__Record extracts__
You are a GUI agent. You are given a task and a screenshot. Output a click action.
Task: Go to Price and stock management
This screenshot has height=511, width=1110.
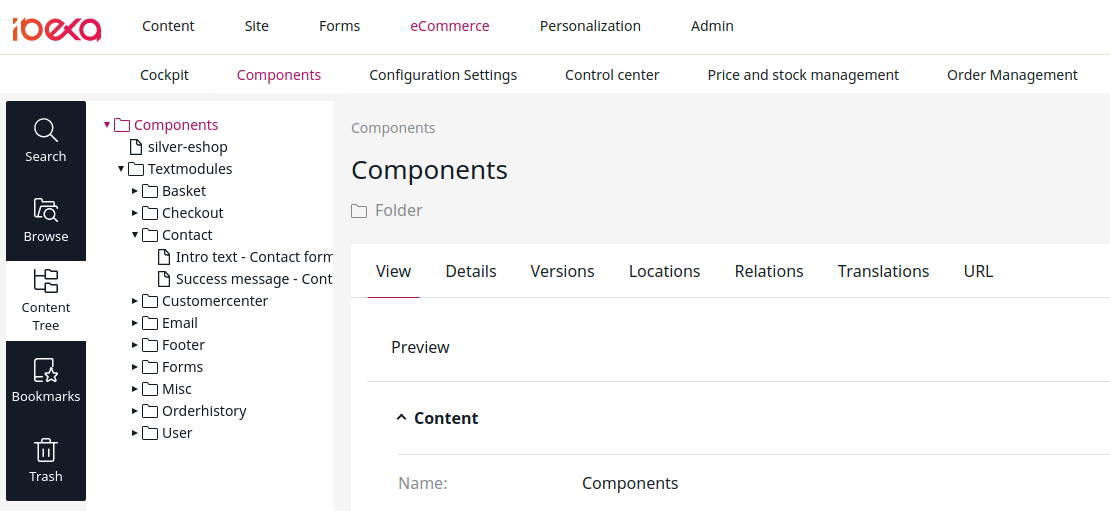(803, 75)
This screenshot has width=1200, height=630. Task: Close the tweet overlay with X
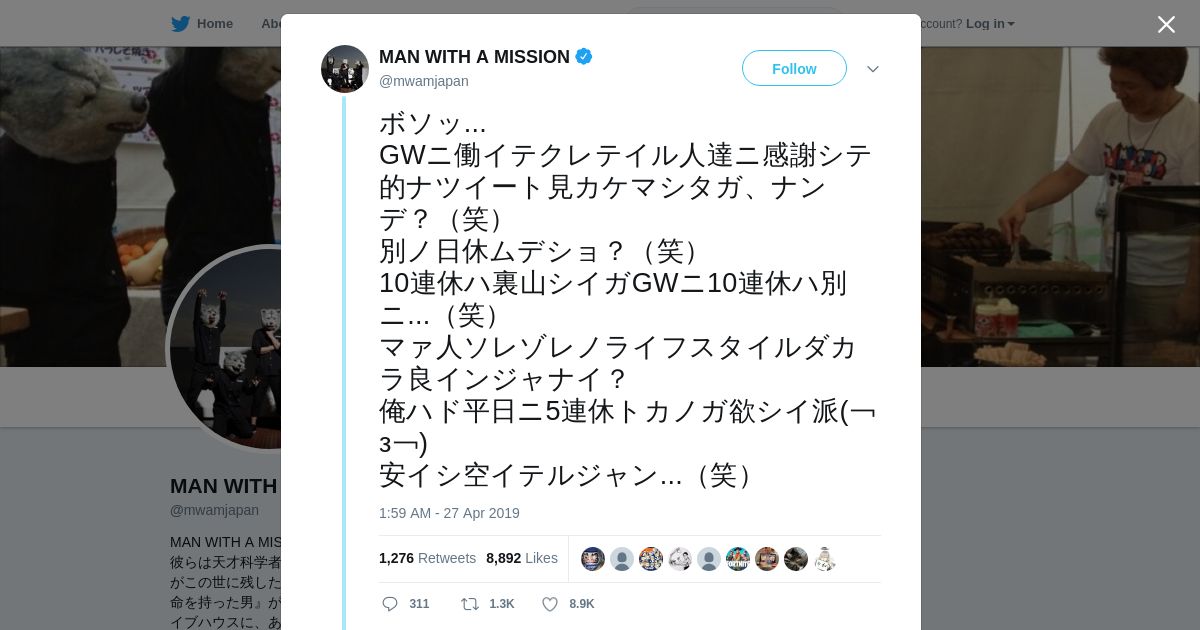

__Work to do__
Write out every line of the rows above again, including the requests, and shift each coordinate in the answers by adding -117 to it. Leave the pictures out.

__Solution to this exercise__
You are a GUI agent. You are given a task and a screenshot. Output a click action.
Task: Go to Price and stock management
This screenshot has height=511, width=1110.
(686, -42)
This screenshot has width=1200, height=630. Task: Close the tweet overlay with X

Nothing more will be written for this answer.